目的 探讨超声辐照微泡造影剂声诺维(SonoVue)能否增强rAAV2-EGFP转染视网膜的效率.方法 62只Wistar大鼠进行玻璃体腔(10只)及视网膜下(52只)注射.实验分组:病毒+生理盐水、病毒+微泡、病毒+生理盐水+超声辐照和病毒+微泡+超卢辐照.第4、7、35、49、120 d分别用荧光体视镜观察,利用软件进行定量分析,并进行组织切片光镜检查.结果 玻璃体腔注射组持续观察2个月未见荧光;视网膜下注射组的超声辐照微泡组在第4、7、35 d较其他组转染效率高,超声辐照微泡造影剂对眼底组织无明显损伤.结论 超声辐照SonoVue可在体内促进rAAV2-EGFP转染大鼠视网膜.

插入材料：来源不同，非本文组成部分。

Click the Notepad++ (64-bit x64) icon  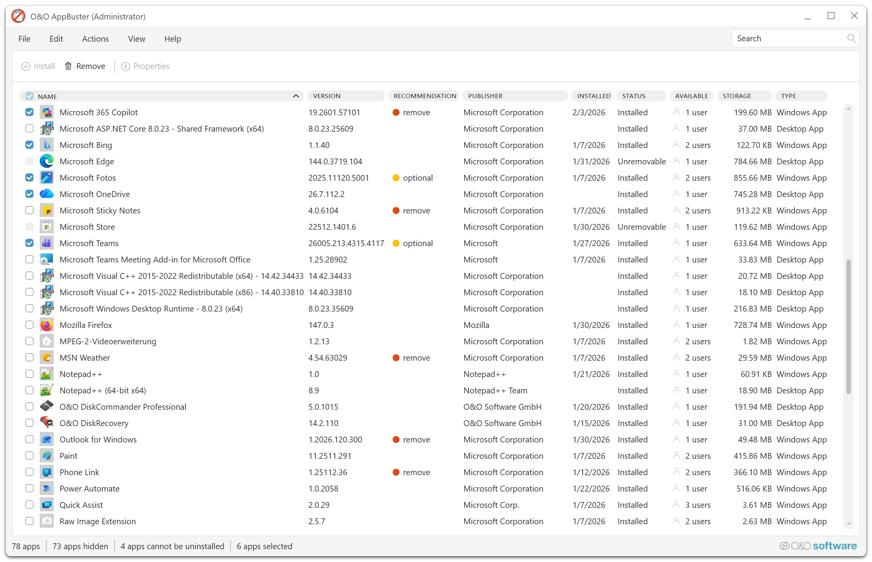click(47, 390)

rAAV2-EGFP transfer to rat retina mediated by ultrasound and SonoVue after intravitreal and subretinal injection

Objective To investigate the practical efficacy and safety of ultrasound with microbubbles mediated rAAV2-EGFP to retina of rat after intravitreal and subretinal injection. Methods Gene transfer was examined by rAAV2-EGFP intravitreal and subretinal injection into the Wistar rats with or without microbubbles. The eyes were exposed to US (1 MHz,2 W/cm2, duration 5 minutes,duty cycle 50%,pulse recurrent frequency 100 Hz). The onset of EGFP gene expression, lightness of fluorescence, area of fluorescence and its distribution in the fundus in vivo via fluorescence stereosocope were investigated on the 4th,7th, 35th,49th and 120th day respectively. The value of gene transfer was quantified through the EGFP fluorescence quantitative methods by Axiovision 3. 1 software. HE staining was used to observe tissue damage. Results There was no fluorescence observed by fluorescence stereosocope after intravitreal injection after two-month study. After subretinal injection, ultrasound-targeted microbubbles destruction (UTMD) strongly increased gene transfer efficiency. UTMD used in the experiment did no harm to the rat retina structure. Conclusions UTMD could not enhance rAAV2-EGFP transfecion efficiency to rat retina after intravitreal injection but the transduction could be enhanced significantly after subretinal injection.